As I have been in the process of editing hours of interview footage, I have come across a very potent and powerful idea regarding two differing types of authority:
- Conversational Authority
- Informational Authority
With conversational authority, story is paramount to an acceptance of a particular message. Specifically, how a person tells their story, how they communicate the triumphs and challenges (authenticity and transparency), the tone they use (humility versus arrogance) and the role of others in their life. These three areas of storytelling all speak to the level of authority that person potentially has with others.
Conversely, informational authority is built around knowledge and a belief that information, facts and statistics is what people want or need. The attitude that typically comes across with informational authority is that I have something you don’t and I’m going to tell you the raw data so that you can process and analyze it yourself. Or in a much shorter description, unintentional arrogance.
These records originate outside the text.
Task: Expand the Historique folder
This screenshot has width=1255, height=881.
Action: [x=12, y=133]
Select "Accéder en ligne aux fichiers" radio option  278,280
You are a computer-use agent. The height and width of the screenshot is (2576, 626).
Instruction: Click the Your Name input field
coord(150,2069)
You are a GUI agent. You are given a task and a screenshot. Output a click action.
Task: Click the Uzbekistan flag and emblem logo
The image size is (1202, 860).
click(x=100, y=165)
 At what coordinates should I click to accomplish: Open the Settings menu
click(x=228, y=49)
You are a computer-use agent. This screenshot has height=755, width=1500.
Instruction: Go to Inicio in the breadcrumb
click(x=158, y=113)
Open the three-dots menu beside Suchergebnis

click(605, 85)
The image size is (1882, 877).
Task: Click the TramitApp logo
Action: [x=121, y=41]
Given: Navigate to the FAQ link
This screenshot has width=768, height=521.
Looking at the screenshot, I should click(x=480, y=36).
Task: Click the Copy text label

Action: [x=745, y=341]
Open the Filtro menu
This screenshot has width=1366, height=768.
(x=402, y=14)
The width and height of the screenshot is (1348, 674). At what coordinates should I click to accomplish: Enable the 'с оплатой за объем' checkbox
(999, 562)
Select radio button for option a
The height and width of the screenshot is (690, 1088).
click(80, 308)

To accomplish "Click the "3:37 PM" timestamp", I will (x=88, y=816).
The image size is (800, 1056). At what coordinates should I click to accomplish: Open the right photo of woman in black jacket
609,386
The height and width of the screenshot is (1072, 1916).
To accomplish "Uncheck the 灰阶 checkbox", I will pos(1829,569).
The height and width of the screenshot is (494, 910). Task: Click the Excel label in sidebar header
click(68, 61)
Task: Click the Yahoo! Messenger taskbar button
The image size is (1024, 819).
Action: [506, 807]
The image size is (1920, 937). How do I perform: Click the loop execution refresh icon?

While there are places in speaking and storytelling for both areas of authority, I think that most people are more receptive when it comes to hearing about the impact of transformational stories.
I’m going to keep looking at these two ideas of authority, but for now, I’m going to pursue a very open and conversational level of authority, because in my mind, that has the greatest potential for empowering and leading people to change.
One reply on “On Authority”
Stephen Denning’s Book “The Secret Language of Leadership” is all about using storytelling (Narrative) to create change in an organization. He makes a pretty good case for narrative being a better catalyst for change than rational arguments. I’d recommend it if you haven’t already read it.